(citing George Harrison describing Beatle music): “‘It’s true, but it’s still a joke…. It’s serious and it’s not serious.’ This seems to me perhaps the truest and most touching quality of Beatle music….” – Wilfrid Mellers
Wilfrid Mellers was a respected, even revered, musicologist, composer, and professor of music who taught for decades at the University of York. He wrote books analyzing the work of composers ranging from Bach to Percy Grainger as well as studies of jazz, folk music, and blues. His interest in music of all forms led him to write studies of both the Beatles and Bob Dylan. At the time they were published these studies were dismissed by both “serious” academics and rock musicians. In the view of the former group, Mellers was pandering to pop culture zeitgeist. In the view of the latter group, Mellers was an ivory tower dilettante giving arcane and flowery explanations for the inexplicable power of rock to move its audience.
Given that the Beatles and Dylan have now attained historical importance as arguably the most important composers of their time and that Dylan has even been awarded the Nobel Prize, Mellers looks rather less pandering and pompous than prescient these days. His classic study of Beatle music, Twilight of the Gods, is a work of considerable insight into what makes Beatle music significant both as music and as cultural phenomenon.
Mellers’ analysis is not necessarily an easy read for those with no musical background. He discusses the compositions in the specialized language of music theory, and he has a fondness for terms such as “melisma” and “lydian mode.” Here’s a typical passage, this one discussing the title song of Sgt. Pepper’s Lonely Hearts Club Band:
In tonality it is curiously ambiguous: for while it gravitates towards a smiling G major, the introduction wobbles between dominant sevenths of D and F, and when we reach the tune itself and the Band, having been introduced, plays and sings, the rhythms of the tootling arpeggiated tune are tipsily displaced by cross accents (three against two) and the ‘open’ tonality is clouded by blue false relations.
But what I found myself enjoying most in this re-read of Mellers’ work were his insights into the Beatles’ psyches as composers. His discussion of the thinking fueling the composing of John Paul, and George, provided by his analysis of their early solo compositions, provides some of the best writing in the book. His approach to Paul’s first two solo albums, McCartney and Ram, focuses on McCartney’s technical skills as a musician and his decision to retreat from the complexities of his life into composing as external act meant to amuse and entertain:
Paul… is more impressive in purely, or one should say conventionally, musical skills. His art is lyrical and extrovert, relatively uncontorted even when fierce, and he’s prone to non-personal narrative and balladic songs….. McCartney seems to have made this Arcadia, this ‘mirror image of the real world, where birds sing, and lyrics grow on trees….’ The components of Paul’s songs are lovingly assembled like the parts in a vintage car…. Their excellence is how they are put together; all the pieces fit beautifully.

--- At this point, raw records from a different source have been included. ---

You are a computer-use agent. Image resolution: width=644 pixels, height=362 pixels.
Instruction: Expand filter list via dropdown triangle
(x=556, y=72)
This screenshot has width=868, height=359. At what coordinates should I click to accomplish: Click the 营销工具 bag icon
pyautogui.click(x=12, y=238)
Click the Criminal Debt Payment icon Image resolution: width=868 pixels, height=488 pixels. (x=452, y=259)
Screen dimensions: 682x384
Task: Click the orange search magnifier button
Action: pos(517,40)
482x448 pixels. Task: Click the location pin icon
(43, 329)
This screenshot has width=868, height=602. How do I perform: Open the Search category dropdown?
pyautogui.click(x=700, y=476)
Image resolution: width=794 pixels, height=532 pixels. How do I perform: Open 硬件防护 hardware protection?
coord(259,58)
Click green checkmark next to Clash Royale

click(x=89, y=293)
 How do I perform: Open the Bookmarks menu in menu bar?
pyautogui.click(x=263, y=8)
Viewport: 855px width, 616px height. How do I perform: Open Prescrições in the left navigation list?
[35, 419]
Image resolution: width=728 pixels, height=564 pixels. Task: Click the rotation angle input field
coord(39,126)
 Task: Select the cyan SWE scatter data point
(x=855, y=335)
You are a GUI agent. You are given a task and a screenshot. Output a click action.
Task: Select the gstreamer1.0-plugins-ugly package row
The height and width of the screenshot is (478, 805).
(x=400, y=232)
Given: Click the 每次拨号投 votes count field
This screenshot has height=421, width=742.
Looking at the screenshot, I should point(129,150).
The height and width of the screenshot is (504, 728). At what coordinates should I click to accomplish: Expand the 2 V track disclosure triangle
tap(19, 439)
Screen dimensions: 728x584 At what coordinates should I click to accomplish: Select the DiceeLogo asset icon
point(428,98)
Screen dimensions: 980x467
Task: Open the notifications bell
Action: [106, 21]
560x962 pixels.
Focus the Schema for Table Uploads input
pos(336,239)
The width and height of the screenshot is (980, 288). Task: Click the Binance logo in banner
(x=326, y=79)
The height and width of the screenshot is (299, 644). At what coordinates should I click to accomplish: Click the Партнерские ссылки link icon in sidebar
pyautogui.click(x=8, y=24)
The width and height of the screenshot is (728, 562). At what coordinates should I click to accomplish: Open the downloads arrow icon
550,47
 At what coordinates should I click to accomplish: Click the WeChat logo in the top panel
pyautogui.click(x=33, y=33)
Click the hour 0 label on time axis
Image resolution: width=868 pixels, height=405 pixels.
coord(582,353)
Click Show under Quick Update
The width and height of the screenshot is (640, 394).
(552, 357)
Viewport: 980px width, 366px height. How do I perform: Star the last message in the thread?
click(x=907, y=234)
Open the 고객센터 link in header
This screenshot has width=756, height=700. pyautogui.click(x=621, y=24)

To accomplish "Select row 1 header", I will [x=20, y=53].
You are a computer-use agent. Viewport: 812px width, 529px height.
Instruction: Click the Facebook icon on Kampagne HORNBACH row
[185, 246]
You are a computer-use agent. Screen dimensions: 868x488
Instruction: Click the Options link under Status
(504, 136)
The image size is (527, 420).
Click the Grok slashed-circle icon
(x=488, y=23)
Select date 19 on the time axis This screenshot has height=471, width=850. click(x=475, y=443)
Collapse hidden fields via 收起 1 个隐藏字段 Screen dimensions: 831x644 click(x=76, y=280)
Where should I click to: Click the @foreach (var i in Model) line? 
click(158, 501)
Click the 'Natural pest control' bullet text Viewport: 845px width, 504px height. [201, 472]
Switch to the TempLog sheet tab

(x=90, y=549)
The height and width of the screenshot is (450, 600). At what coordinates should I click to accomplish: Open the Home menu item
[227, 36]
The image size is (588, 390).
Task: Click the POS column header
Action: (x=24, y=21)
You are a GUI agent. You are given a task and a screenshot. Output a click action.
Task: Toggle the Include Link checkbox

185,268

John’s artistic impulse came from a far different place:
John’s art is introvert and more intense, his verses frequently being concerned with personal experience…. Lennon’s ‘underground’ songs start from words, which stimulate a music both primitive and deeply melancholy. The music… discovers a new and deeper meaning…. The powerful effect of these solo Lennon solo songs is even more than normally misrepresented by any attempt at written notation: this is ‘oral’ music that can be realized only by way of oral techniques.
He then follows this with an insight that makes any McCartney fan wince slightly:
…whereas Paul’s innocently sophisticated musicianship wouldn’t be likely to develop without qualities analogous to John’s experience, John’s experience could and would acquire the musicianship it needed….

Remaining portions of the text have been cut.